Filistin’deki soykırıma karşı son dönemde yaşanan huzursuzluk dalgası, bir tür iç pasifikasyon işlevi gören bu kafa karışıklığından muaf değildir. Liberalizm, sokağa çıkanların direniş eylemini temsiliyet görünümüne tabi kılmaya ikna edildiği, iktidara karşı isyanın nihayetinde yalnızca güçlüler tarafından tanınmanın bir aracı olduğuna inandığı her yerde zafer kazanır. Arendt’in “en radikal devrimci, devrimin ertesi günü muhafazakâr olur” aforizması, liberalizmin isyan anlayışını ne derece sömürgeleştirdiğini, her direniş biçiminin iktidarla sadece onun içinde daha eksiksiz temsil edilmeyi arzulayan başka bir diyalog, liberal yönetim panoramasına dahil edilecek başka bir imge olarak düşünülebilme derecesini ortaya koymaktadır. Gösterilerde insanlar polis minibüslerinin arkasına sürüklenirken düzenli olarak patlak veren “Tüm Dünya İzliyor” sloganı, ne kadar çok kişinin kendilerini imaj olarak kabul etmeyi çoktan öğrendiğini gösteriyor. Elbette sorun tam da insanların sadece izliyor olması, isyancıların bile görülmeyi başlı başına bir amaç olarak anlaması, tanınma arzusunun isyan arzusunu gasp etmesidir.

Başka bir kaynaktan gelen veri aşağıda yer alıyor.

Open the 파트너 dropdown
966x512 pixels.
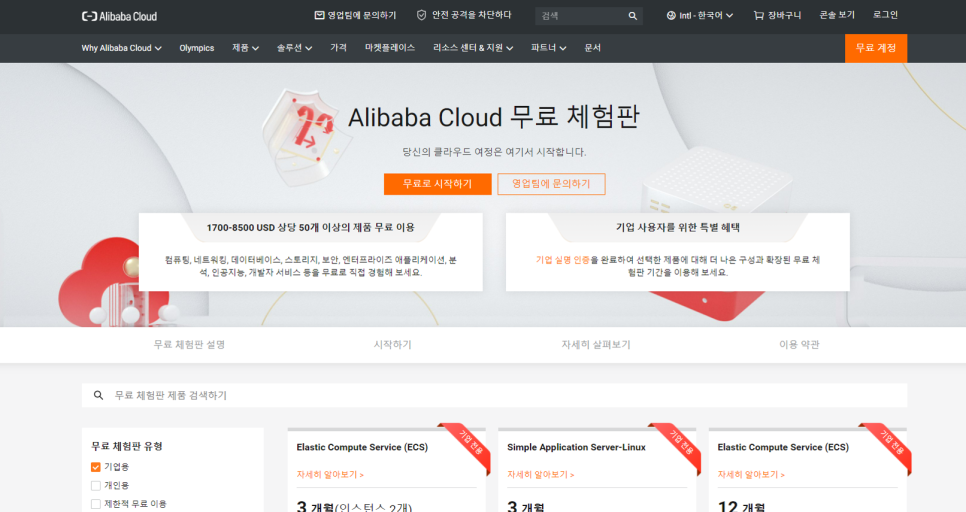(549, 48)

Liberalizmin isyanı yeniden canlandırması, onun tüm günahları için af dilemesini, sürekli olarak temizlenmesini ve yeniden doğmasını sağlayan şeydir. Tüm tarihsel yanlışları için ödediği kefaret, yalnızca bir kutsama değil, kendini yenileme kaynağı haline gelir. Geçmiş tahakküm, liberal düzenin mükemmelliğe doğru ilerleyişinin kanıtı olarak pazarlama malzemelerine, anıtlara ve müzelere yeniden paketlenir. Selma’da polis tarafından yarılan kafalar, genişlemeye devam eden ırksallaştırılmış vahşet arşivindeki tek bir kayıttan ziyade, ırkçılık sonrası Amerika’nın vasiyeti olarak gösteriliyor. Tıpkı liberal toplumların dünyayı şiddetten kurtardıklarını iddia etmek için kendi geçmiş şiddetlerini her zaman anıtlaştırmaları gibi, şimdiki şiddetin de liberal düzenin ayrılmaz bir parçası olduğu ve şiddeti bir kez daha aklayabilmek için korunması gerektiği konusunda ısrar ediyorlar. Her liberal düzen, öyle görünmeden size hükmetmeyi, sizi baskı altında tutarken kendilerini sizin baskınıza karşı son savunma olarak sunmayı amaçlar.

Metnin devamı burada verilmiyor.